Let's say you have an important file on your desktop computer. You buy a laptop, and you want the file to also be available on that one. You could copy the file over, but then any edits you made to the file on one computer would not be reflected on the other. You'd need to remember to manually copy the file from one computer to the other whenever you made edits.
This is where a cloud / sync service such as iCloud comes into the picture. While that file of yours is stored in the cloud service, it's accessible from both computers and any edits you make to it on one computer become available on the other as soon as the file is synced over.
But due to this synced nature of files stored on cloud services, they aren't really backed up. Your file might appear on multiple computers, but delete it on one and it's deleted on all. Let's say the cloud provider suffers a catastrophic hardware failure and even their own backups are affected - your file is gone.
This is where backups come into play. You always want to have multiple copies of your important files, stored in different locations. If you have just one copy in one location, or multiple copies in the same location, your file is not backed up. You might have heard the 3-2-1 backup mantra:
Always have 3 copies of your files, on 2 different medias, at least 1 of which is off-site.
An online backup service is just one possible media for backup copies of your files - the off-site one. External harddrives, thumb drives and network storage are other, usually local, media options. One benefit of an online backup is that it's not located at your home or business. If your home / business burns down, is flooded or someone breaks in, an online backup is still safe. Another benefit is that online backup can be automated and effortless, especially for laptops.
The downside of an online backup is that backing up files is dependant on your internet connection speed, availability and any data caps that might be in effect. Additionally restoring files requires you to have an internet-capable device, which might not be the case if you're trying to troubleshoot problems. And, of course, all of this costs money. Depending on the service you might need to pay a monthly or annual subscription fee, and / or pay per amount of data uploaded / downloaded. Even if you never, ever end up needing to restore files from the online backup.

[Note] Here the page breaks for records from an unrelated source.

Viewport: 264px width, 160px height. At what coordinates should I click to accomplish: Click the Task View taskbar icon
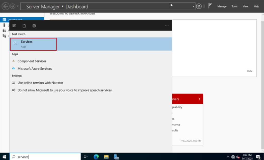(86, 156)
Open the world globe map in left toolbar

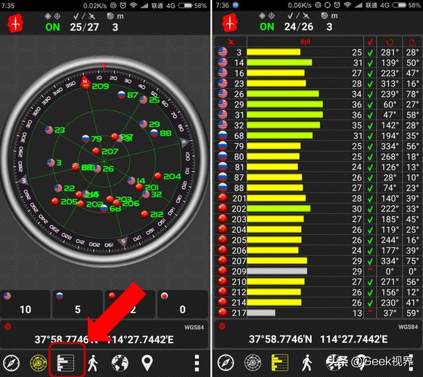click(120, 362)
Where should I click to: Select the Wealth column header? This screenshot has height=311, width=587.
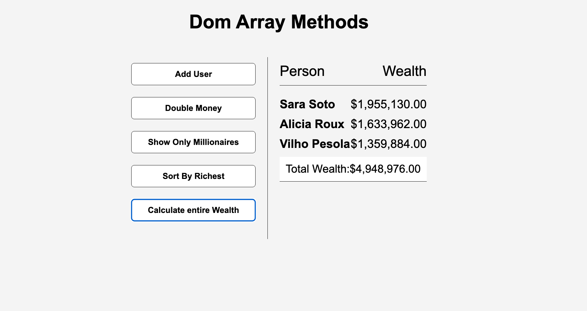405,71
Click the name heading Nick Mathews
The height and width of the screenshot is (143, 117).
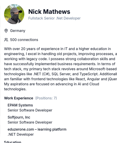(49, 12)
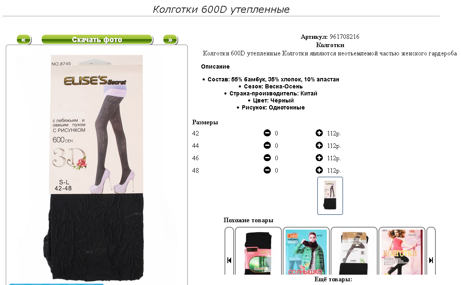Open the gray tights similar product thumbnail
This screenshot has width=461, height=285.
tap(354, 252)
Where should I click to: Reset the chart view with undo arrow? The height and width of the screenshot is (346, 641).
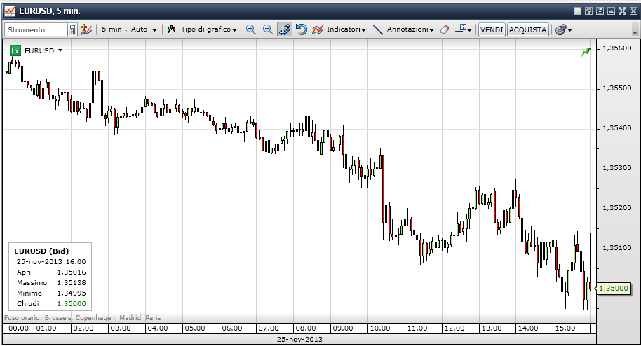[x=301, y=29]
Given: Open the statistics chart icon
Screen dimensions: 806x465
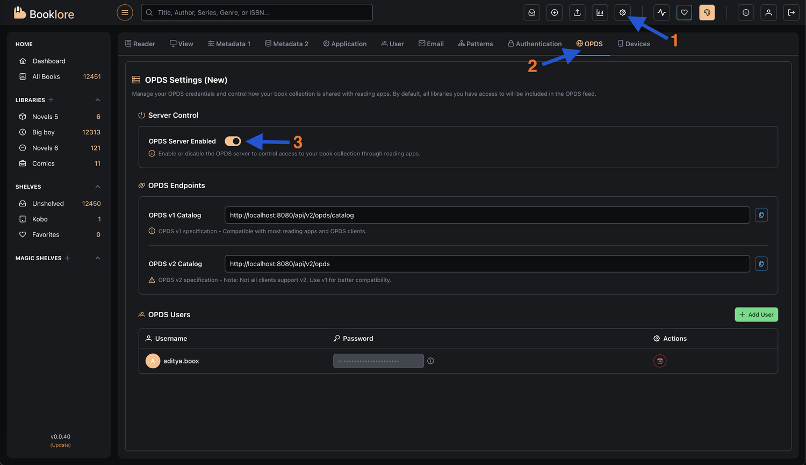Looking at the screenshot, I should (600, 12).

At the same time, you should also have a local backup of your files - usually on an external harddrive that you plug into your computer for example once a week to keep the backup up to date. A second backup on a different drive that you update less often, say once a month, creates redundancy and might help against ransomware such as CryptoLocker. Alternatively if you have network storage (such as a NAS) available for backups - or an external harddrive always connected to your desktop - you can automate backups to it much like an online backup.